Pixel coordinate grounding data
::::::

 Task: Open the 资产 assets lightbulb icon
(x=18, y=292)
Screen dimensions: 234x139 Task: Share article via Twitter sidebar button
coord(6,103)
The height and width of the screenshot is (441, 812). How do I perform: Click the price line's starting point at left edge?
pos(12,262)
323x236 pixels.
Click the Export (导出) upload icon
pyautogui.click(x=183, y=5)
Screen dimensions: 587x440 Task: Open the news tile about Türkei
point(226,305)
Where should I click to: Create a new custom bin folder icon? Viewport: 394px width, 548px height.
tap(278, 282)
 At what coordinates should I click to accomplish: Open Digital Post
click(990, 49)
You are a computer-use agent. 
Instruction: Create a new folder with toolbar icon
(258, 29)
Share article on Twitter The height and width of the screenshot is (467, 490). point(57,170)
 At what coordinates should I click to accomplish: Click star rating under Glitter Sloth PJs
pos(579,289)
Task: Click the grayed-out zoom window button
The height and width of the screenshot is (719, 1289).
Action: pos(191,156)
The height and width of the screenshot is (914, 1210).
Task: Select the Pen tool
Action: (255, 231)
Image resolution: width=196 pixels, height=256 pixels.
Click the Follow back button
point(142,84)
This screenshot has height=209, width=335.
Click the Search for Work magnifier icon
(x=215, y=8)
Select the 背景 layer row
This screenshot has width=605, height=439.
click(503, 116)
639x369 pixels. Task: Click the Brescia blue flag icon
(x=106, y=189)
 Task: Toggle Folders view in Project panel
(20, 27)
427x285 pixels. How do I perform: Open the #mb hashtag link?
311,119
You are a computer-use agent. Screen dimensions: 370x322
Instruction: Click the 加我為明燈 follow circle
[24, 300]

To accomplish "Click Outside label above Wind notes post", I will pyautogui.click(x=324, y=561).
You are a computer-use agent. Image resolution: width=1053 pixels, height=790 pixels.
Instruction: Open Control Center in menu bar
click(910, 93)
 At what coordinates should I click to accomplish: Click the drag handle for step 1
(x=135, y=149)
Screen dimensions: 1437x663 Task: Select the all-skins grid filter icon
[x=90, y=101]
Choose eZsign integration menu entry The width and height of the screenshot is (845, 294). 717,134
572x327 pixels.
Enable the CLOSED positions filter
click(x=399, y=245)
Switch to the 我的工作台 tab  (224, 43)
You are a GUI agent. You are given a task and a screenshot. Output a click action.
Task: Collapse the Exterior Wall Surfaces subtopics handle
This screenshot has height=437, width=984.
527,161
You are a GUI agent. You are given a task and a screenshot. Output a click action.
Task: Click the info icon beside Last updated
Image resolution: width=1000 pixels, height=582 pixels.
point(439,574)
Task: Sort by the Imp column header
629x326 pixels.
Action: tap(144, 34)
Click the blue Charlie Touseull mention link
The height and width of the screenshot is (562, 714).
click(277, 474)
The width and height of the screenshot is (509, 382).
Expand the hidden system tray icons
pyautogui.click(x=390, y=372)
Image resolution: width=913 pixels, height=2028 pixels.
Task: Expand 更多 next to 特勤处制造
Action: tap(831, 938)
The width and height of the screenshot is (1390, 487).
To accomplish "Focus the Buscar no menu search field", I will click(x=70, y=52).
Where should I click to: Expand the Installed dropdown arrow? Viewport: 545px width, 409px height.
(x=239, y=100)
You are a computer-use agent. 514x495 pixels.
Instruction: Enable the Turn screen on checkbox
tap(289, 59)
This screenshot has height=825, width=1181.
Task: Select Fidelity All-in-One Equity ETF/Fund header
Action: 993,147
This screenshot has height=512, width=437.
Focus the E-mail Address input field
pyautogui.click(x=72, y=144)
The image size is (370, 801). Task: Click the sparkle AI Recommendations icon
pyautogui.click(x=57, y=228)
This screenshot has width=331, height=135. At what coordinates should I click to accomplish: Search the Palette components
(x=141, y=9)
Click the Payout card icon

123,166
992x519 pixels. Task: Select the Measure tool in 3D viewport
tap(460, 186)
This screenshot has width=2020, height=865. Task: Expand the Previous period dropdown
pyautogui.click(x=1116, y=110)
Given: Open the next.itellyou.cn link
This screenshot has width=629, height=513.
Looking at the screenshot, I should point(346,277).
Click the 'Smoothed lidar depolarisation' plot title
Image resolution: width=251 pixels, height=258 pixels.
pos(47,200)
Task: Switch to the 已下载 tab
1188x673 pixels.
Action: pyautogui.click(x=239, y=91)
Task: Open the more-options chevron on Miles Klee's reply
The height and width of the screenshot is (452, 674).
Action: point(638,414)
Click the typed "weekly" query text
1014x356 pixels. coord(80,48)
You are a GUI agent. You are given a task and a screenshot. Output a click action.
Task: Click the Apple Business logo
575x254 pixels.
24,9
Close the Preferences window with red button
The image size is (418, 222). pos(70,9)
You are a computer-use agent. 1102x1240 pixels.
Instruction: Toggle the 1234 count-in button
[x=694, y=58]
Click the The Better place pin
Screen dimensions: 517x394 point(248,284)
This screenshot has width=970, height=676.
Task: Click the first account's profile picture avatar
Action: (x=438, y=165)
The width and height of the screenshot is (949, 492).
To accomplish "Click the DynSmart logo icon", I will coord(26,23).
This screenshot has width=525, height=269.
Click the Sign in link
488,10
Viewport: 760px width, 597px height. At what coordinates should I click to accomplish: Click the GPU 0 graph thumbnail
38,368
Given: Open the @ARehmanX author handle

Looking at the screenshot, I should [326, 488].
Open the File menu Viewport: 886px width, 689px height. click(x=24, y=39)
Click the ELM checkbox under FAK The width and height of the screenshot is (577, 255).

::::::

* PROBLEM DESCRIPTION: Output each line of the data exactly as it stands above.

* RESULT:
 Task: Open the 资产 assets lightbulb icon
(x=18, y=292)
Screen dimensions: 234x139 Task: Share article via Twitter sidebar button
coord(6,103)
The height and width of the screenshot is (441, 812). How do I perform: Click the price line's starting point at left edge?
pos(12,262)
323x236 pixels.
Click the Export (导出) upload icon
pyautogui.click(x=183, y=5)
Screen dimensions: 587x440 Task: Open the news tile about Türkei
point(226,305)
Where should I click to: Create a new custom bin folder icon? Viewport: 394px width, 548px height.
tap(278, 282)
 At what coordinates should I click to accomplish: Open Digital Post
click(990, 49)
You are a computer-use agent. 
Instruction: Create a new folder with toolbar icon
(258, 29)
Share article on Twitter The height and width of the screenshot is (467, 490). point(57,170)
 At what coordinates should I click to accomplish: Click star rating under Glitter Sloth PJs
pos(579,289)
Task: Click the grayed-out zoom window button
The height and width of the screenshot is (719, 1289).
Action: pos(191,156)
The height and width of the screenshot is (914, 1210).
Task: Select the Pen tool
Action: (255, 231)
Image resolution: width=196 pixels, height=256 pixels.
Click the Follow back button
point(142,84)
This screenshot has height=209, width=335.
Click the Search for Work magnifier icon
(x=215, y=8)
Select the 背景 layer row
This screenshot has width=605, height=439.
click(503, 116)
639x369 pixels. Task: Click the Brescia blue flag icon
(x=106, y=189)
 Task: Toggle Folders view in Project panel
(20, 27)
427x285 pixels. How do I perform: Open the #mb hashtag link?
311,119
You are a computer-use agent. Screen dimensions: 370x322
Instruction: Click the 加我為明燈 follow circle
[24, 300]

To accomplish "Click Outside label above Wind notes post", I will pyautogui.click(x=324, y=561).
You are a computer-use agent. Image resolution: width=1053 pixels, height=790 pixels.
Instruction: Open Control Center in menu bar
click(910, 93)
 At what coordinates should I click to accomplish: Click the drag handle for step 1
(x=135, y=149)
Screen dimensions: 1437x663 Task: Select the all-skins grid filter icon
[x=90, y=101]
Choose eZsign integration menu entry The width and height of the screenshot is (845, 294). 717,134
572x327 pixels.
Enable the CLOSED positions filter
click(x=399, y=245)
Switch to the 我的工作台 tab  (224, 43)
You are a GUI agent. You are given a task and a screenshot. Output a click action.
Task: Collapse the Exterior Wall Surfaces subtopics handle
This screenshot has height=437, width=984.
527,161
You are a GUI agent. You are given a task and a screenshot. Output a click action.
Task: Click the info icon beside Last updated
Image resolution: width=1000 pixels, height=582 pixels.
point(439,574)
Task: Sort by the Imp column header
629x326 pixels.
Action: tap(144, 34)
Click the blue Charlie Touseull mention link
The height and width of the screenshot is (562, 714).
click(277, 474)
The width and height of the screenshot is (509, 382).
Expand the hidden system tray icons
pyautogui.click(x=390, y=372)
Image resolution: width=913 pixels, height=2028 pixels.
Task: Expand 更多 next to 特勤处制造
Action: tap(831, 938)
The width and height of the screenshot is (1390, 487).
To accomplish "Focus the Buscar no menu search field", I will click(x=70, y=52).
Where should I click to: Expand the Installed dropdown arrow? Viewport: 545px width, 409px height.
(x=239, y=100)
You are a computer-use agent. 514x495 pixels.
Instruction: Enable the Turn screen on checkbox
tap(289, 59)
This screenshot has height=825, width=1181.
Task: Select Fidelity All-in-One Equity ETF/Fund header
Action: 993,147
This screenshot has height=512, width=437.
Focus the E-mail Address input field
pyautogui.click(x=72, y=144)
The image size is (370, 801). Task: Click the sparkle AI Recommendations icon
pyautogui.click(x=57, y=228)
This screenshot has width=331, height=135. At what coordinates should I click to accomplish: Search the Palette components
(x=141, y=9)
Click the Payout card icon

123,166
992x519 pixels. Task: Select the Measure tool in 3D viewport
tap(460, 186)
This screenshot has width=2020, height=865. Task: Expand the Previous period dropdown
pyautogui.click(x=1116, y=110)
Given: Open the next.itellyou.cn link
This screenshot has width=629, height=513.
Looking at the screenshot, I should point(346,277).
Click the 'Smoothed lidar depolarisation' plot title
Image resolution: width=251 pixels, height=258 pixels.
pos(47,200)
Task: Switch to the 已下载 tab
1188x673 pixels.
Action: pyautogui.click(x=239, y=91)
Task: Open the more-options chevron on Miles Klee's reply
The height and width of the screenshot is (452, 674).
Action: point(638,414)
Click the typed "weekly" query text
1014x356 pixels. coord(80,48)
You are a GUI agent. You are given a task and a screenshot. Output a click action.
Task: Click the Apple Business logo
575x254 pixels.
24,9
Close the Preferences window with red button
The image size is (418, 222). pos(70,9)
You are a computer-use agent. 1102x1240 pixels.
Instruction: Toggle the 1234 count-in button
[x=694, y=58]
Click the The Better place pin
Screen dimensions: 517x394 point(248,284)
This screenshot has width=970, height=676.
Task: Click the first account's profile picture avatar
Action: (x=438, y=165)
The width and height of the screenshot is (949, 492).
To accomplish "Click the DynSmart logo icon", I will coord(26,23).
This screenshot has width=525, height=269.
Click the Sign in link
488,10
Viewport: 760px width, 597px height. At what coordinates should I click to accomplish: Click the GPU 0 graph thumbnail
38,368
Given: Open the @ARehmanX author handle

Looking at the screenshot, I should [326, 488].
Open the File menu Viewport: 886px width, 689px height. click(x=24, y=39)
Click the ELM checkbox under FAK The width and height of the screenshot is (577, 255).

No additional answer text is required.